«Когда я чувствую себя хорошо и нахожусь в добром расположении духа; или когда я предпринимаю поездку или отправляюсь на прогулку после сытной трапезы; или ночью во время бессонницы — мне в голову приходит сколько угодно самых разных идей. Откуда и как они приходят? Я не знаю и ничего не могу с этим поделать. Те, которые мне приятны, я удерживаю в голове и часто напеваю без слов; так, по крайней мере, мне говорили. Когда у меня возникает тема, сразу же приходит следующая мелодия, соединяясь с первой согласно требованиям композиции в целом: контрапункт, партия каждого инструмента — и, наконец, все музыкальные фрагменты складываются в завершенное произведение. Тогда моя душа горит вдохновением. Произведение растет; я постоянно дополняю его, прорабатываю все более мелкие детали, пока в один прекрасный момент композиция не оказывается полностью сформирована у меня в голове, хотя она может быть и довольно длинной. Тогда мой ум охватывает ее единым взглядом, как красивую картину или прекрасную девушку. Это не последовательный процесс, при котором различные части произведения прорабатываются до мелочей и стыкуются друг с другом (так, как это будет сделано в дальнейшем) — нет, я слышу его целиком, как это позволяет мое воображение».
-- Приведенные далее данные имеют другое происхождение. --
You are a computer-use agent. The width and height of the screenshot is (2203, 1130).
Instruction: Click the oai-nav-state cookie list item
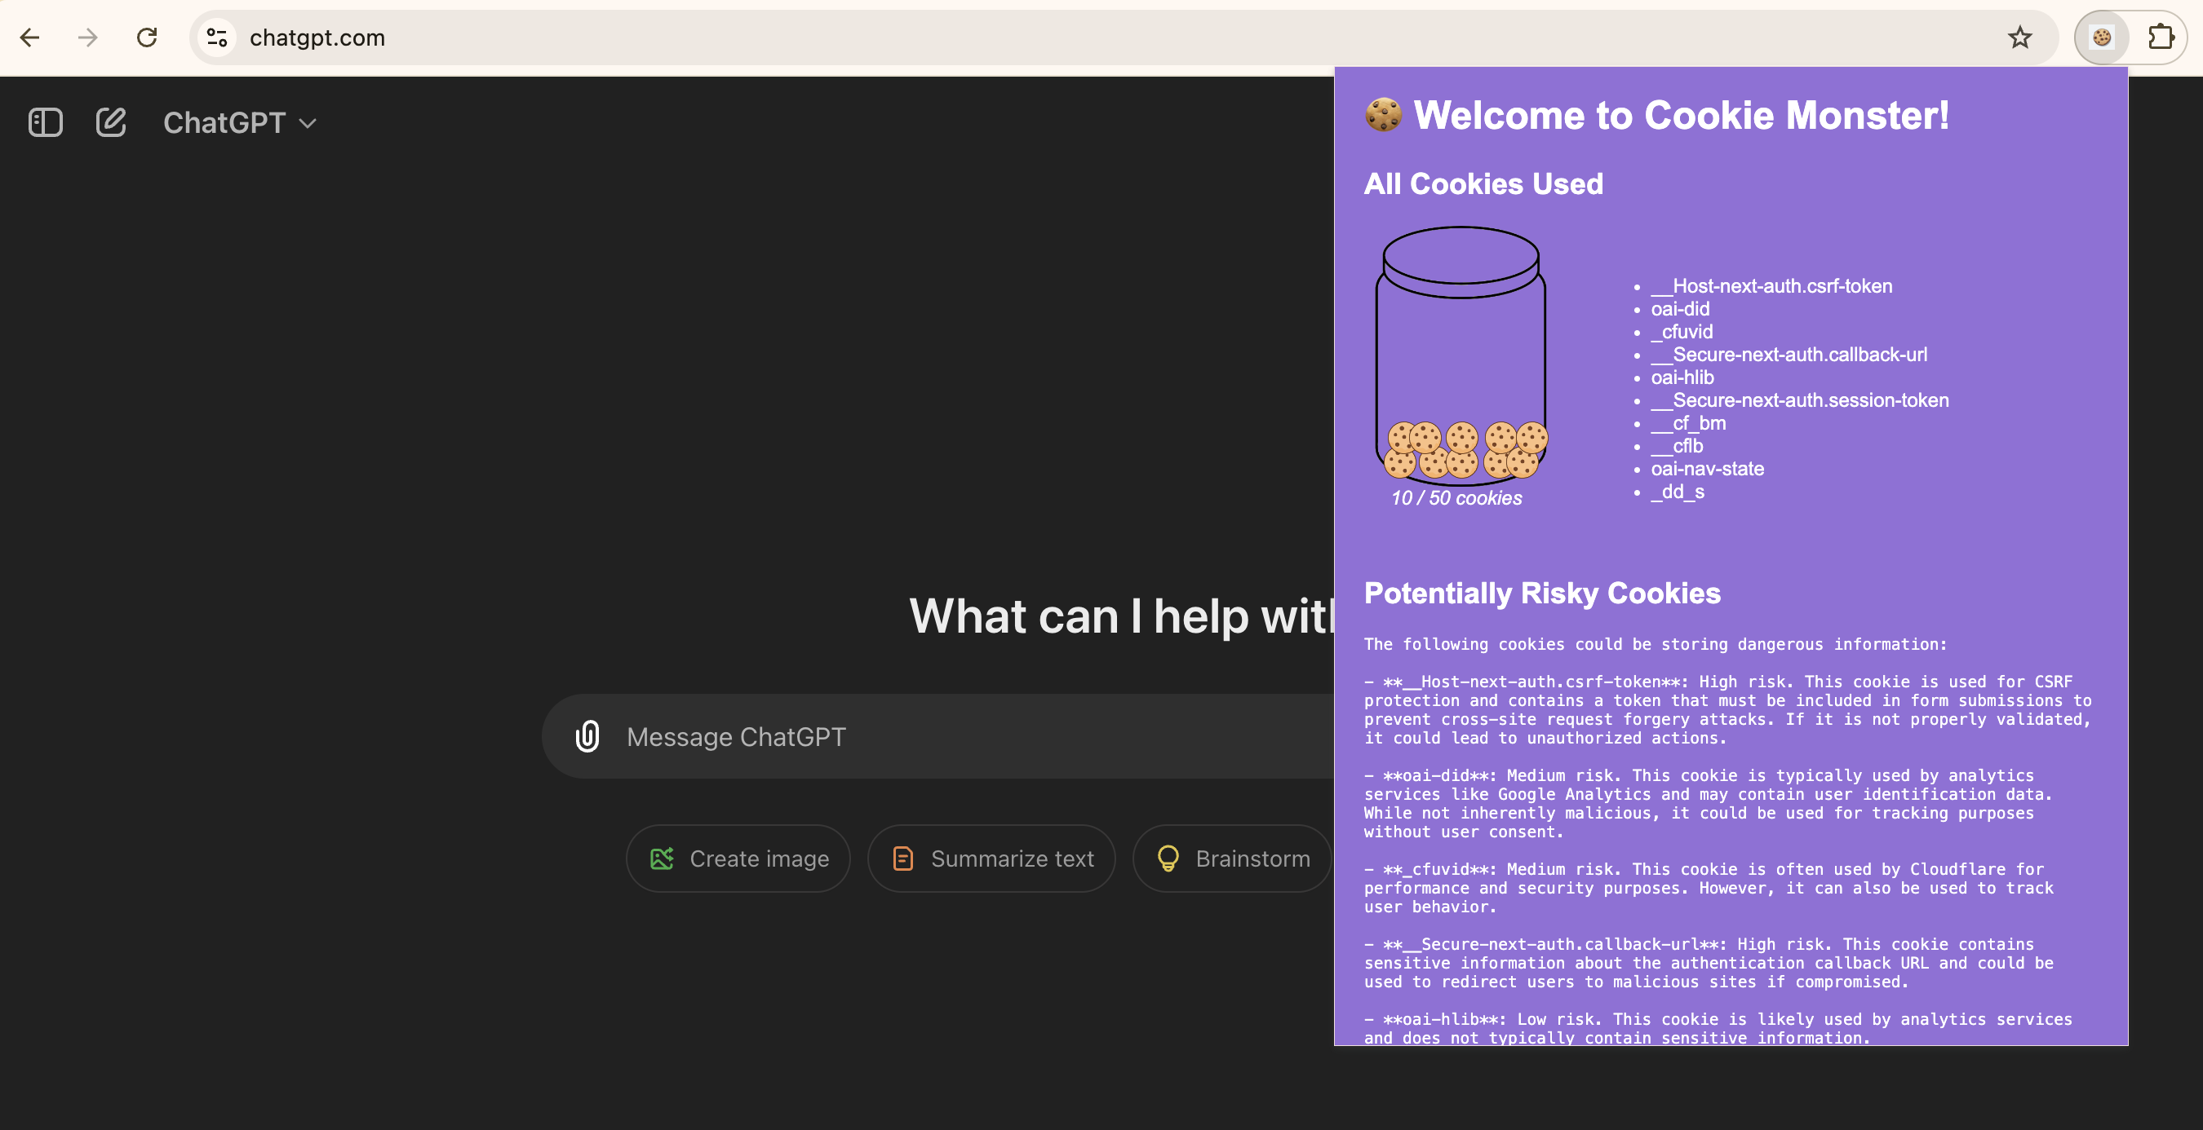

Мне кажется, что это хорошо согласуется с моей схемой «предложения-отбора». «Предложение» представляется здесь бессознательным («я ничего не могу с этим поделать»), хотя и, несомненно, в высокой степени избирательным, в то время как «отбор» выполняет функцию сознательного судьи вкуса («те, которые мне приятны, я удерживаю…»). Масштабность идеи, рожденной в минуты вдохновения, особенно отчетливо проглядывает в высказывании Моцарта («это не последовательный процесс… нет, я слышу его (произведение) целиком») и Пуанкаре («Я не проверил эту идею. У меня просто не было времени…»). Более того, я готов настаивать, что нашему сознательному мышлению в целом подобная масштабность присуща изначально. К этому вопросу я еще вернусь.
Невербальность мысли
Одно из главных утверждений, которое Адамар делает в своей работе о творческом мышлении — это убедительное опровержение популярного сегодня тезиса, который гласит, что вербализация необходима для формирования мысли. Вряд ли здесь можно привести возражение более убедительное, чем то, которое содержится в письме Альберта Эйнштейна Адамару:
«Слова или язык, как в устной, так и в письменной форме, по-видимому, не играют никакой роли в механизме моего мышления. Психические сущности, которые, по-видимому, и являются составляющими элементами мысли — это определенные знаки и более или менее отчетливые образы, которые могут „произвольно“ воспроизводиться и комбинироваться по собственному желанию… В моем случае, упомянутые элементы носят визуальный и моторный характер. Общепринятые слова или другие знаки мне приходится подбирать только на второй стадии, когда упомянутые ассоциативные связи приобретают отчетливые очертания и могут быть воспроизведены по моей воле».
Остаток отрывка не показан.